A expansão, por um lado, segundo Hilgert (2002, p.147), consiste ou ocorre quando
“[...] o parafraseamento se realizar por meio de um enunciado lexical e
sintaticamente mais complexo do que a matriz”, ou seja, a paráfrase é mais
completa do que a matriz. Significa que a expansão pode atender a diferentes
funções no processo de constituição textual, seja a de uma explicação definidora
(quando se busca definir conceitos abstratos, precisar e especificar o sentido de
informações), seja a de exemplificação (que visa a explicitar enunciados com
informações genéricas ou sucintas).
Por outro lado, Hilgert (2002, p.149) compreende que a condensação acontece
quando “[...] o movimento semântico da matriz para a paráfrase se formula numa
unidade lexical e sintaticamente mais simples, isto é, quando a formulação da
paráfrase se desenvolve em sentido contrário ao da expansão”. Ou seja, a
formulação parafrástica é bem mais condensada, por conseguinte, semanticamente
bem mais abrangente do que a matriz.
49
Dessa forma, para o autor, a paráfrase leva, por um lado, a uma função conclusiva
ou resumidora do fato porque sintetiza informações; e, por outro, a uma
denominação mais adequada ao que foi abordado de modo impreciso/vago na
matriz. Observa-se, de qualquer forma, que o enunciado direciona a uma
condensação e, consequentemente, uma dimensão léxico-sintática mais
abrangente.
Por esses aspectos, percebe-se que as direções tomadas pelos movimentos de
especificação e generalização no processo parafrástico se traduzem,
respectivamente, nas direções de expansão e de condensação no que tange a sua
dimensão parafrástica. O autor está considerando nesses casos as relações
semânticas entre a matriz e a paráfrase sob o aspecto da estrutura formal do texto,
visando, ao que parece, a uma “materialização/textualização” dessa relação
semântica.
A última ocorrência observada pelo autor trata de um paralelismo léxico-sintático
das relações entre matriz e paráfrase, ou seja, quando a dimensão léxico-sintática
da paráfrase apresenta a mesma dimensão textual da matriz. Segundo o autor,
uma paráfrase paralela só difere da matriz por causa das variações lexicais de seus
enunciados, já que a dimensão entre elas é praticamente a mesma.

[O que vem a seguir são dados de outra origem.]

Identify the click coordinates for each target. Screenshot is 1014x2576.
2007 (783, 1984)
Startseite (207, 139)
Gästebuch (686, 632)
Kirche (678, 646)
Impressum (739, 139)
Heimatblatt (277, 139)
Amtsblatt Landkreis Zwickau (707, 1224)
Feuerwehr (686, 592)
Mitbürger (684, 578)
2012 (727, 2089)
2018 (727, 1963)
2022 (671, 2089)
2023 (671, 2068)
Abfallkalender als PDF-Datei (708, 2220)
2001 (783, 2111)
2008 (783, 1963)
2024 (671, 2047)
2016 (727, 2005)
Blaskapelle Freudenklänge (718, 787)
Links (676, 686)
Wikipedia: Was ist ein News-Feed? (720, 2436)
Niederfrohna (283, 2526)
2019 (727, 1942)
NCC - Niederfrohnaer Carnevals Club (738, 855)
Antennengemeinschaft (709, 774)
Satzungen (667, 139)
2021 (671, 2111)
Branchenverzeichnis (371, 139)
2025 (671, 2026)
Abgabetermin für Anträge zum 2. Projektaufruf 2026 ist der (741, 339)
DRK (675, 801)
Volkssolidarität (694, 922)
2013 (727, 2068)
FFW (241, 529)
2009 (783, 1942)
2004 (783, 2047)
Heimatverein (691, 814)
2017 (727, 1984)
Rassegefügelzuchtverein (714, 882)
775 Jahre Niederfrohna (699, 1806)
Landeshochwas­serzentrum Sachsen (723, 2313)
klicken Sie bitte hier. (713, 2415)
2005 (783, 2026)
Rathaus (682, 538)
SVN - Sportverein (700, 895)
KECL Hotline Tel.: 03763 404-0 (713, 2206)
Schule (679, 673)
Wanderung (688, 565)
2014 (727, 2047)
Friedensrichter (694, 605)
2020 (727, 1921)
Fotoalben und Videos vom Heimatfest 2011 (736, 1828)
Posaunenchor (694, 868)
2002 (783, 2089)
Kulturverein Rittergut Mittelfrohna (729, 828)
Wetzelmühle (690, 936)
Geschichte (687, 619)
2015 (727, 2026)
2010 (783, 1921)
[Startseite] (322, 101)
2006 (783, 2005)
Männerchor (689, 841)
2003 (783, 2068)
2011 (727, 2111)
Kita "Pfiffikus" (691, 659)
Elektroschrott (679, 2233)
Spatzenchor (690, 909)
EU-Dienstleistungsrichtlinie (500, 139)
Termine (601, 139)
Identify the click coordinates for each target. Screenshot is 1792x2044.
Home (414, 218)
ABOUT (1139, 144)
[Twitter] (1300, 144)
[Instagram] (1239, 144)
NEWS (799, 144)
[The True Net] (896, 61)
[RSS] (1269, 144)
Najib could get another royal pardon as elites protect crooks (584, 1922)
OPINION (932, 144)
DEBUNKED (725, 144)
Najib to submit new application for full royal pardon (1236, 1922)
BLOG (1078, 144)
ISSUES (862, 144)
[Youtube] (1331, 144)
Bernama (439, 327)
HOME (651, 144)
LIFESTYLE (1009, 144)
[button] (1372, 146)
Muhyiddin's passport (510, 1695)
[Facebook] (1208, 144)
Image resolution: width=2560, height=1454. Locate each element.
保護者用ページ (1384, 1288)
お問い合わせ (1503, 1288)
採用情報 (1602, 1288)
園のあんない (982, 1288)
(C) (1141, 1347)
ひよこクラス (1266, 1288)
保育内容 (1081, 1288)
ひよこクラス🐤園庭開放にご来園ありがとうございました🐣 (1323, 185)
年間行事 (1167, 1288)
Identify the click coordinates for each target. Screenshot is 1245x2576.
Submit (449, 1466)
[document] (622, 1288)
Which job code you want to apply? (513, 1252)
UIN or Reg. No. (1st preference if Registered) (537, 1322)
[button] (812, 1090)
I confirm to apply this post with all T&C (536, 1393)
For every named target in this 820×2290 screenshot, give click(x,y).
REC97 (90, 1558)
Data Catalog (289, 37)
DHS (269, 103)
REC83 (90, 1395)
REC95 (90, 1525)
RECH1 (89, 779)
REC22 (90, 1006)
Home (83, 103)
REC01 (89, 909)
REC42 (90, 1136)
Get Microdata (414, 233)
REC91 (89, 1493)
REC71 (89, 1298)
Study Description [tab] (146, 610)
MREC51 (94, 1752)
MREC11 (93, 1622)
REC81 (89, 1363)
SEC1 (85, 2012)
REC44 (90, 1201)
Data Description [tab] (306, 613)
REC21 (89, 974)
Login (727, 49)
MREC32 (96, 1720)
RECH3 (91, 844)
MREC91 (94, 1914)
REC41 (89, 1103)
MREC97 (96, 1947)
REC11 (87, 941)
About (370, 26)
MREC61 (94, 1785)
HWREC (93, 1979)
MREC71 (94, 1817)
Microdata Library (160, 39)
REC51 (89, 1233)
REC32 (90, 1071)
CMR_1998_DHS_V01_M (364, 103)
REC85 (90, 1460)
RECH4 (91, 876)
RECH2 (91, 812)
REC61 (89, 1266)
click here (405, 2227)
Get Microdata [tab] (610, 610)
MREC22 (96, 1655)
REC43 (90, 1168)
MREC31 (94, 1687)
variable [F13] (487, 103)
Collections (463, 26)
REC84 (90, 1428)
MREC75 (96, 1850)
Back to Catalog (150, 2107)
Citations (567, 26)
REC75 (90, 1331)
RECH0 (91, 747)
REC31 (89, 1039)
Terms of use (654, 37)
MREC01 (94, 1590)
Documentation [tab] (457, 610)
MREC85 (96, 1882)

Em síntese, o autor descreve o movimento semântico e a sua função entre a
paráfrase e a matriz na seguinte equação: a abrangência semântica restrita está
para um enunciado desenvolvido, assim como a abrangência semântica ampla está
para um enunciado condensado. Como diz Hilgert (2002, p.155)
Com efeito, tendo-se em conta a expansão e a condensação
parafrásticas, observa-se que a dimensão sintático-lexical do
enunciado parafrástico tende a ser inversamente proporcional à sua
abrangência semântica, ou seja: se restrita for a abrangência
semântica, desenvolvido será o enunciado que a textualiza; se
ampla for aquela abrangência, condensado será o enunciado de sua
textualização.
Desta forma, para o autor, a paráfrase, na construção do texto falado, em geral
apresenta a função de intercompreensão conversacional, seja explicitando ou
exemplificando, bem como especificando, resumindo ou denominando as
50
informações da matriz, e, ainda, adequando vocábulos ou apondo-lhes nuanças de
sentido, mas sempre com a função de solucionar problemas detectados no diálogo.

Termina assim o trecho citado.